As I wrote in post #3, you only had 3 GiB of free RAM left, and your swap partition was already 1/3 filled. In other words, the capacity of your swap device was insufficient to hibernate your system.
The swap space is used to store what is needed to restore the system state on waking up from suspend.
That is not the same as how the system uses the same space while in operation.
Is there any documentation around telling that what is stored in swap is duplicated into swap at hibernate?
I have a hard time to believe that is the actual behavior. If it was like that, it does not make sense to use the swap partition for hibernate data - if the space is shared with swap, the swap would have to be limited. As there is no mention of such in the guides, that cannot be the case. Also the recommended swap space with hibernate is the size of ram + recommended swap without swap. If the swap would be written twice as some here claim, the recommended swap with hibernate would include another extra swap.
here is what I think how it works, disclaimer at the end:
RAM and swapped out RAM are combined into one hibernation “image”, which is written to swap and later, on wake up, used to restore the system state.
Only from that image is the system state restored.
When there is not enough space on swap to write that image because swap is already heavily used, the process will, of course, fail.
It’s not the case that the swap content stays as it is and is then used again on wake up - the restoration of the system state is done from the “image” only.
That image is compressed somehow and the compression ratio can be somewhat adjusted via certain settings.

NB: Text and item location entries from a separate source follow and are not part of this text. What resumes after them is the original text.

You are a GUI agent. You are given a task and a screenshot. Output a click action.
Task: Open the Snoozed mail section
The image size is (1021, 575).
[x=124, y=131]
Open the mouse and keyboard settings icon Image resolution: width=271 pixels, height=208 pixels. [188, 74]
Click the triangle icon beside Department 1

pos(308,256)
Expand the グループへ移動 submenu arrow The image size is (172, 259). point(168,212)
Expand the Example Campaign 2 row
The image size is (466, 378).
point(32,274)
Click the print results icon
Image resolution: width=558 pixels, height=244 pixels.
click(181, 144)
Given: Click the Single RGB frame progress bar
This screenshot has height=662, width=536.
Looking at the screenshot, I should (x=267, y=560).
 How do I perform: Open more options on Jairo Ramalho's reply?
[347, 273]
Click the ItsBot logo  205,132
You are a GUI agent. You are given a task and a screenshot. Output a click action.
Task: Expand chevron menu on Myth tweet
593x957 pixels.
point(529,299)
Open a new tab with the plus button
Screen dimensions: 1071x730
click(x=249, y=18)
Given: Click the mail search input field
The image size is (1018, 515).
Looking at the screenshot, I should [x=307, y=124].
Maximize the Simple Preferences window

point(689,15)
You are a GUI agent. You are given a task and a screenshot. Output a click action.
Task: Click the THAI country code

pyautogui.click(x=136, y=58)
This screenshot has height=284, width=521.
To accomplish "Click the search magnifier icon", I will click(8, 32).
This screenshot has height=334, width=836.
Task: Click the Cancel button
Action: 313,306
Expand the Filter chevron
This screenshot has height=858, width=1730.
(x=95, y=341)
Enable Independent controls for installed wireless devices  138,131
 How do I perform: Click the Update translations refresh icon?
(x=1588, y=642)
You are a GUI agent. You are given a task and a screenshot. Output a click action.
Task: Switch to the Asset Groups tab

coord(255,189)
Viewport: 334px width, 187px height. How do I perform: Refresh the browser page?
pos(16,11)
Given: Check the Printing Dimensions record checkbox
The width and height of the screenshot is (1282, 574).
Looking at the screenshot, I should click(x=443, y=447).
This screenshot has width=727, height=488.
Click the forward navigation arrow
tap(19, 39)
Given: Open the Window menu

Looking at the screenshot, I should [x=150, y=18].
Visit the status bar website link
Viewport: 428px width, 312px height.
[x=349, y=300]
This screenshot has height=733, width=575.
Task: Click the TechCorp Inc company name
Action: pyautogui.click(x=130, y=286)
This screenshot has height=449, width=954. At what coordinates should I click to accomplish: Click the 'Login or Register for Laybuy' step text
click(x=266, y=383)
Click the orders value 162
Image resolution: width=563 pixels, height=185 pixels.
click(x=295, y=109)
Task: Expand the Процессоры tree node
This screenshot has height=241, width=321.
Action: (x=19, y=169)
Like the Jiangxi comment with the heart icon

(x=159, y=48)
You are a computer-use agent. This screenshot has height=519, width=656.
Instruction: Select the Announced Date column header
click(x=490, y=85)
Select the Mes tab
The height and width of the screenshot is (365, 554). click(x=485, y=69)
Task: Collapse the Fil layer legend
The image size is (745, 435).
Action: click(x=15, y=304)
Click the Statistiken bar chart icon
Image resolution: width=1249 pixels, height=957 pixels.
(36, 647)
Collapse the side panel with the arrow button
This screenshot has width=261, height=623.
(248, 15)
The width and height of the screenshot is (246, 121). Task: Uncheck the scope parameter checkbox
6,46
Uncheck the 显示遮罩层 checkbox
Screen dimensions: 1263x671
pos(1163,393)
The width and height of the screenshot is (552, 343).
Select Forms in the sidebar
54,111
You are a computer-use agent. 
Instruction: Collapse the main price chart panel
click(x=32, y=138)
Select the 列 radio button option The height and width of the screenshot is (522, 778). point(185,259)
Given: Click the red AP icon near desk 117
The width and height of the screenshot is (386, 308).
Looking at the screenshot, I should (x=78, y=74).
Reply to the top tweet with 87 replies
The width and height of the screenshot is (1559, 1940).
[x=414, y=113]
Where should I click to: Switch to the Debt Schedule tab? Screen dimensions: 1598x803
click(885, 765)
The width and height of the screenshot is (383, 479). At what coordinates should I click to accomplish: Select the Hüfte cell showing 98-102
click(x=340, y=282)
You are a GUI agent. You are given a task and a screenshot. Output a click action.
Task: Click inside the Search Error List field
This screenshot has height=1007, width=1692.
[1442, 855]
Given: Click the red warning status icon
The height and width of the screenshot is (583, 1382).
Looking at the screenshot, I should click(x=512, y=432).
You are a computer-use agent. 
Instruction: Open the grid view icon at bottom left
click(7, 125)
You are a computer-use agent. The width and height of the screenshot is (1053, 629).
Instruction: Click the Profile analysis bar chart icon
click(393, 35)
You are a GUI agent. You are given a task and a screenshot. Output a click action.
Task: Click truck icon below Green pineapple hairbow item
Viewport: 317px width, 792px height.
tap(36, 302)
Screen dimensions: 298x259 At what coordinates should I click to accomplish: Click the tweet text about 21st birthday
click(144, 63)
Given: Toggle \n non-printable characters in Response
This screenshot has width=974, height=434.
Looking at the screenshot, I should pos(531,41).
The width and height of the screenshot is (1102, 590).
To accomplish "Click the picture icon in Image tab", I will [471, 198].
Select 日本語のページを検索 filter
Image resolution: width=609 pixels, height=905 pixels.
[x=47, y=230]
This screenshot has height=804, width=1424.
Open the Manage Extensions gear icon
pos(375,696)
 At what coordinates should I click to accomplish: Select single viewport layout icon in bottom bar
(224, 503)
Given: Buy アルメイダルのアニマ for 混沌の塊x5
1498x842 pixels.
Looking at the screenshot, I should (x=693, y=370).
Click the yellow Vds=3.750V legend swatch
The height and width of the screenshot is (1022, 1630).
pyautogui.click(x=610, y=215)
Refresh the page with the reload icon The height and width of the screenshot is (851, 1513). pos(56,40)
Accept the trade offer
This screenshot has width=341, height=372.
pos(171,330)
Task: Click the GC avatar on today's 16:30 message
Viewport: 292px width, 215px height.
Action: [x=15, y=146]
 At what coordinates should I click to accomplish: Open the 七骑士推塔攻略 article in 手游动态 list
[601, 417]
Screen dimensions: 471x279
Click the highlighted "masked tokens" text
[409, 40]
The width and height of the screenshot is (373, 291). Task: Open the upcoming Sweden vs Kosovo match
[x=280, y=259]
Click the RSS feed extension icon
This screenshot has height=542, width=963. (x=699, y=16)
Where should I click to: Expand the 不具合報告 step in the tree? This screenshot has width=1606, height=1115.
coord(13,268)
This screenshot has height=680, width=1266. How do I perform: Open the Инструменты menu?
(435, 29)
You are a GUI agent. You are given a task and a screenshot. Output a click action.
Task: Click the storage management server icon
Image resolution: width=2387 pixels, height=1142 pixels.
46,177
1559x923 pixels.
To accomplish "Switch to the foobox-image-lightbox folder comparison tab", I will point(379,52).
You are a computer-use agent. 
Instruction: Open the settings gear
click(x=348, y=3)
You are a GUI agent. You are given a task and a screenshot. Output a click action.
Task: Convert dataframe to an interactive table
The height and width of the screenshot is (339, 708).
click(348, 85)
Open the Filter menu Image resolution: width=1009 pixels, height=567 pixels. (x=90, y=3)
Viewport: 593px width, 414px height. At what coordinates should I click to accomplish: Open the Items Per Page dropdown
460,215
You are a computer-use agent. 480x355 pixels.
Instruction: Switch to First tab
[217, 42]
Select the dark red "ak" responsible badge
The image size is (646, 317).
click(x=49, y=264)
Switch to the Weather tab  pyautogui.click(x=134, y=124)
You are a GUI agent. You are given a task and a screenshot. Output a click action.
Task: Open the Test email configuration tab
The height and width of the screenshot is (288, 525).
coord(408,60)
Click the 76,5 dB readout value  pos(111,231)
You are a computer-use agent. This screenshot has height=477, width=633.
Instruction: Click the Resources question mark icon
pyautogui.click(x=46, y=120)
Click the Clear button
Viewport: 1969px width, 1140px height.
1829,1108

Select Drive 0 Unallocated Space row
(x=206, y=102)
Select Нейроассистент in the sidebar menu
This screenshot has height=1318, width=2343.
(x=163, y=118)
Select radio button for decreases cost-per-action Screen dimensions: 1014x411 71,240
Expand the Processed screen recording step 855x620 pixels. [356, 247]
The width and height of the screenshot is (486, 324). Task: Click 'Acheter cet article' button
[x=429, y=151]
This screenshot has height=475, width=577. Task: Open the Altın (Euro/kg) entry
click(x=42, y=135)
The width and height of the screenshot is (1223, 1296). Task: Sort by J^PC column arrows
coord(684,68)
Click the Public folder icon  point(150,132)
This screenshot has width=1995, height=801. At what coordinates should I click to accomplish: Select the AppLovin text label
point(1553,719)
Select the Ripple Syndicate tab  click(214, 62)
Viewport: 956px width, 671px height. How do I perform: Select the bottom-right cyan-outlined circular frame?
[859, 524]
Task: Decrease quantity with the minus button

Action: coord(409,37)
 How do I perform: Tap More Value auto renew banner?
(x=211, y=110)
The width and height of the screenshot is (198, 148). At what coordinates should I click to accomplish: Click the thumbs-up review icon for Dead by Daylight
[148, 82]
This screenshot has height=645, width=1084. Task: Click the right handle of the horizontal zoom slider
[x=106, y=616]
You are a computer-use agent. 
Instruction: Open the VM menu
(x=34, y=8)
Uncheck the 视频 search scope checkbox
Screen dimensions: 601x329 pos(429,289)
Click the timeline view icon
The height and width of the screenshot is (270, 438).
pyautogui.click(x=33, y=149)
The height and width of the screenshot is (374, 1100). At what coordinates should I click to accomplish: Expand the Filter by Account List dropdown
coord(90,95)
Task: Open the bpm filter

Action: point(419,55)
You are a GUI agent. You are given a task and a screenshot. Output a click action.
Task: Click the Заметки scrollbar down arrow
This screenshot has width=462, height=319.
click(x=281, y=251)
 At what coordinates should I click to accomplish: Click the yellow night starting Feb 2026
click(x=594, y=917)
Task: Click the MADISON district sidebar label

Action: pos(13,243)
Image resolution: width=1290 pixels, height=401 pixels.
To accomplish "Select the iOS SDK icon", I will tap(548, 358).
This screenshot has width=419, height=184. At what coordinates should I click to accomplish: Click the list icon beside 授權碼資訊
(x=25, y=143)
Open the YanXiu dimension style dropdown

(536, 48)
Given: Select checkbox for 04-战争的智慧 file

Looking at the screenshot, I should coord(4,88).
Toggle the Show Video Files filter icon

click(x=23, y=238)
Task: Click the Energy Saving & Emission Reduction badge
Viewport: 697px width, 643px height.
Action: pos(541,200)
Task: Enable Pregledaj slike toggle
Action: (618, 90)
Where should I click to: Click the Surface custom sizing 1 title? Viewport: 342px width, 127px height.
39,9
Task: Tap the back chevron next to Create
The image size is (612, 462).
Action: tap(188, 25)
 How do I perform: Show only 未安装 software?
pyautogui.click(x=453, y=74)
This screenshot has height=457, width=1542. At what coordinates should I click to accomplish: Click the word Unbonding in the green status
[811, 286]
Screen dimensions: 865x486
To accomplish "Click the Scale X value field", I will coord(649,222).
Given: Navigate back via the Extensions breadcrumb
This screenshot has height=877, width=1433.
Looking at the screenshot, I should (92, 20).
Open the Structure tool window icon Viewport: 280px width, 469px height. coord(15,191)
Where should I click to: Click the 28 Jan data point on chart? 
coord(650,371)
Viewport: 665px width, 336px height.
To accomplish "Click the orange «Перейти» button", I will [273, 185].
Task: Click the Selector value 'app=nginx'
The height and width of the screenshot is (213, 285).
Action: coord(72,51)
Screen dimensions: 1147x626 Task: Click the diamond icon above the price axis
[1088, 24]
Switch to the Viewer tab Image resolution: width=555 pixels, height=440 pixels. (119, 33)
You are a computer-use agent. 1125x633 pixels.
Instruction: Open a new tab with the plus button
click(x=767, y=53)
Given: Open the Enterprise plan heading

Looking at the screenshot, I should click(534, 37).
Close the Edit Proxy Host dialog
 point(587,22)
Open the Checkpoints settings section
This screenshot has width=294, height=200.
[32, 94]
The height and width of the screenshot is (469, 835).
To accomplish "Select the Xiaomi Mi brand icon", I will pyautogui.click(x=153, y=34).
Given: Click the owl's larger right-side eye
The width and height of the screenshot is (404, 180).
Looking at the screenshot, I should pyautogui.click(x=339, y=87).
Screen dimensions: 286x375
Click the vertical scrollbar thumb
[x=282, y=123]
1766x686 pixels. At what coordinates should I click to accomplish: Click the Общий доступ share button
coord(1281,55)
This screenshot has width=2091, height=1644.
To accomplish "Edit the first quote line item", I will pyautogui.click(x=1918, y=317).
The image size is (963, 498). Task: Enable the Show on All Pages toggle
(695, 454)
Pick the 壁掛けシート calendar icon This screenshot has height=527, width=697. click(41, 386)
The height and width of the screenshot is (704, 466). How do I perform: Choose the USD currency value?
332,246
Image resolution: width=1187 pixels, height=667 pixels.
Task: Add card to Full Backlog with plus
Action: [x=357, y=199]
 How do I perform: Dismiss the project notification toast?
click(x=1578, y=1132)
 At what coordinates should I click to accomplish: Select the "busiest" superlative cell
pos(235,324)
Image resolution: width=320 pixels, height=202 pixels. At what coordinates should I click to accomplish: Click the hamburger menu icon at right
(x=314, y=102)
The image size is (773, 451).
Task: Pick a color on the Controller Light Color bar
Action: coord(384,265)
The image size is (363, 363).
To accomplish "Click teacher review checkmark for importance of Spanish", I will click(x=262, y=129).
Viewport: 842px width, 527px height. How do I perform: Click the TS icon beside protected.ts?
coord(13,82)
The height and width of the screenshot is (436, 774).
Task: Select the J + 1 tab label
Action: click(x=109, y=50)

It’s usually smaller than the uncompressed RAM + swap on a live system.
But the amount of space needed for that image needs to be available on swap - in addition to what is already there and which will not be used again.
Then there is a thing called zram and/or zswap - and those already compressed pages will not compress much further, so the image size will not be much smaller …
This is not real knowledge - and much too simplified, but it seems logical to me …
My assumption is that at the point of hibernate this happens:
what is in swap stays where it is
what is in ram is piped through a compression algorithm and written to reminding swap space.
The result is that what is written to disk at the point of hibernate is at the most equal to the size of ram. This seems logical to me as the recommended swap with hibernate is exactly the size of ram larger than the recommended size without hibernate, and it is pointless to write data to a place where it already is stored.
It is not duplicated. Please try to understand the logic here. When the computer goes into sleep mode, i.e. suspend-to-disk, the state is frozen and then written to the swap as a complete image. RAM and swapped RAM in the swap is a contiguous block, which is also treated as such when the image is written.
This knowledge is rather spread over several articles in the kernel documentation.
Correct. It is advantageous to have 2 swap spaces when using hibernation. One swap file for general swap and one swap partition for suspend-to-disk.